Exercise prompt - Given these entries, repeat exactly the lines starting with the one that has "The width and" and going on through the one that has "The height and", both included, but none of the pictures.

(Items from a dataset)

Content starts

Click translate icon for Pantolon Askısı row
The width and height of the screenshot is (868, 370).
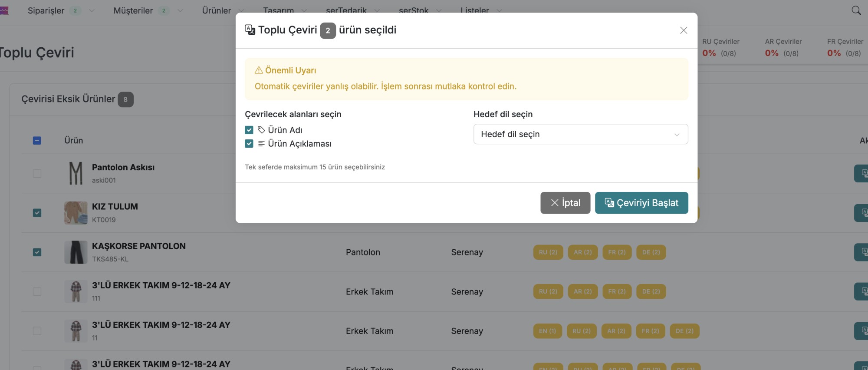coord(862,173)
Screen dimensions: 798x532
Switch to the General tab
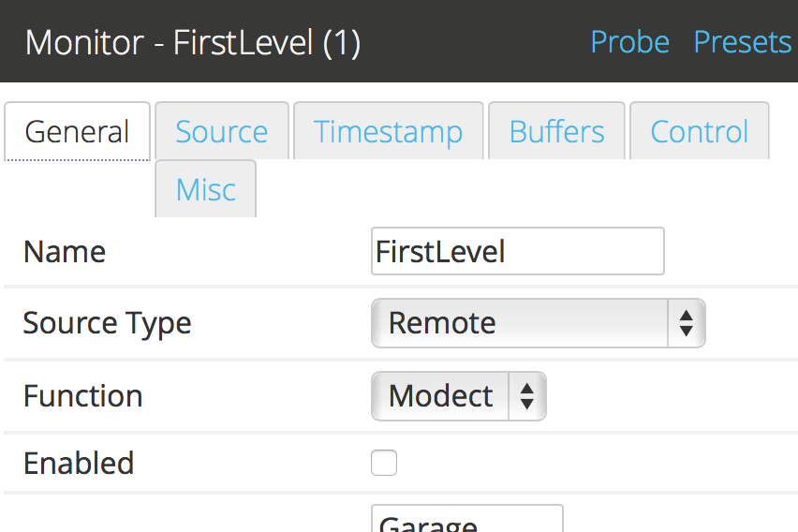78,131
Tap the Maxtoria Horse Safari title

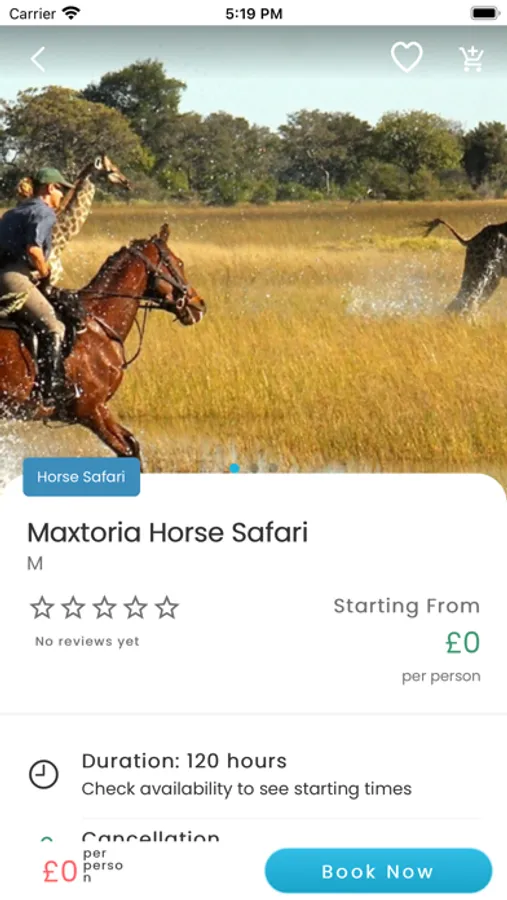tap(168, 533)
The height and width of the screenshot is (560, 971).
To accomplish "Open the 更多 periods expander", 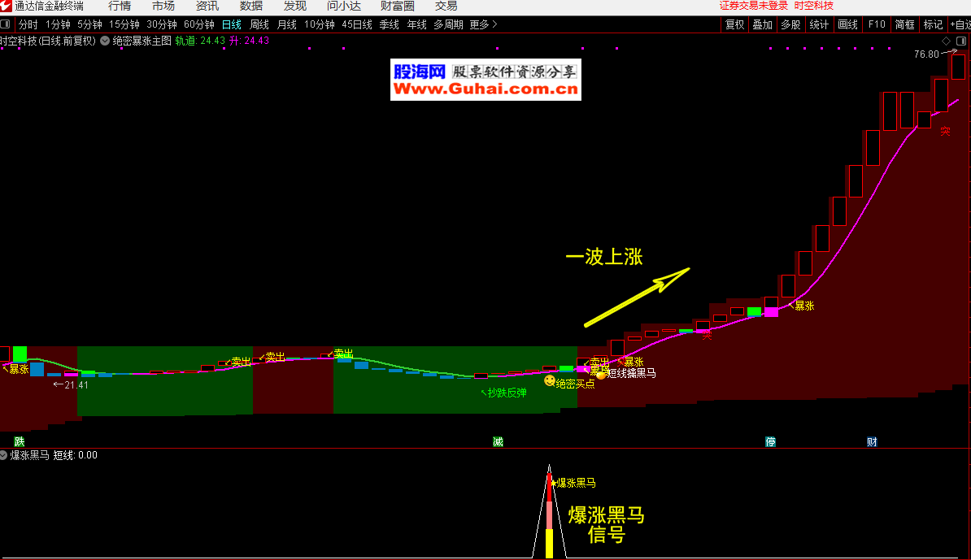I will coord(483,24).
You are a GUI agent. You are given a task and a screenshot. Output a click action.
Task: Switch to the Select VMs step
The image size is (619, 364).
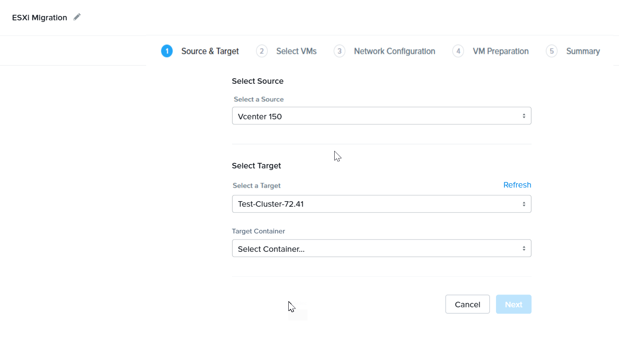[296, 51]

Content ends

Answer below -
The width and height of the screenshot is (868, 370).
coord(862,173)
Screen dimensions: 798x532
Switch to the General tab
78,131
Tap the Maxtoria Horse Safari title

tap(168, 533)
The height and width of the screenshot is (560, 971).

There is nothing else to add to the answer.